Cyber Security is a top concern for any business. Fail to take it seriously and you could easily find yourself facing huge fines for breaching compliance, losing all of your customers because you compromised their sensitive data, spending weeks unable to work or trying frantically to repair damage to your IT systems, or having to pay large sums of money to retrieve your data from criminals.
Failing to take cyber security seriously could easily ruin the business you’ve spent years building up.
Here are some habits of businesses who take it seriously:
1. Everyone Uses Strong Passwords + Another Method of Authentication
Let’s face it – everyone is AWFUL at picking good passwords. Most of us KNOW we should create the strongest password possible, but the convenience of picking the simplest one the system will allow, usually wins out.
This is likely the mindset of the majority of your employees – so don’t make it even easier for cyber criminals by allowing weak passwords. Ensure your systems only accept passwords containing upper and lower case characters, at least one number, and at least one special character. Make sure passwords expire after 30 days. This will greatly reduce the chance of a cyber criminal gaining access to your systems or data by guessing a password (which does happen). Just make sure no-one thinks it’s a good idea to write their passwords down!
In addition to a strong password, a second method of authentication should be required for login. This can be used for logging on to your PC, logging in to emails, online banking and applications such as your CRM system.
An example of how this works, is an app on your smartphone which is linked to your user account. In addition to user name and password, a unique code, which you generate within the app, must be entered in order to log in. The code expires after 30 seconds, is different every time and each code can only be used once. With 2 factor authentication in place, knowing your user name and password is still not enough for a cyber criminal.
2. Everyone Constantly Undergoes Cyber Security Training
Training is usually boring, and everyone hates it. However, the majority of your staff will NOT be up to date or educated on the latest threats. This makes them prime targets for social engineering methods employed by cyber criminals – and they WILL be targeted!
Social engineering means manipulating people into providing access to something restricted. This could be data, funds, accounts, a computer or even your office itself.
A couple of examples:
- Cyber criminals have been known to leave USB sticks lying around in the lobby or toilets in the building of companies they are trying to infiltrate. These are sometimes labelled with something juicy like “Director Bonuses 2017”. Once that USB stick is plugged in, it deploys malware to the network which can silently copy, or encrypt data, monitor communications or just wreak havoc.

- [Required work]
1. Translate into Spanish this sentence from the cyber security text: "Failing to take cyber security seriously could easily ruin the business you’ve spent years building up."
2. Retype, without any alteration, the portion of the records that begins with their first line and ends with the line containing "will click(x=37, y=41).".
The records that follow are unrelated to the cyber security text.

- [Material for this exercise]
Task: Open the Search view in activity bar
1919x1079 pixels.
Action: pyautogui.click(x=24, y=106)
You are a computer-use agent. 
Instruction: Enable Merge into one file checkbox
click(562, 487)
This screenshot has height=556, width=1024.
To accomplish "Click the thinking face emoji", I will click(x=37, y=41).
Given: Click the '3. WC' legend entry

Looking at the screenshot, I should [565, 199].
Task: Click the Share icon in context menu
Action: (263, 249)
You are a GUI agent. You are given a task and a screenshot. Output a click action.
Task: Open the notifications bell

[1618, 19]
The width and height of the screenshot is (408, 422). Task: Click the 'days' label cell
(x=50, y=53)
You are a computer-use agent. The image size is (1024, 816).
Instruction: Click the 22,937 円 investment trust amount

- [Responses per task]
1. No tomarse en serio la ciberseguridad podría arruinar fácilmente el negocio que usted ha pasado años construyendo.

2.
Task: Open the Search view in activity bar
1919x1079 pixels.
Action: pyautogui.click(x=24, y=106)
You are a computer-use agent. 
Instruction: Enable Merge into one file checkbox
click(562, 487)
This screenshot has height=556, width=1024.
To accomplish "Click the thinking face emoji", I will click(x=37, y=41).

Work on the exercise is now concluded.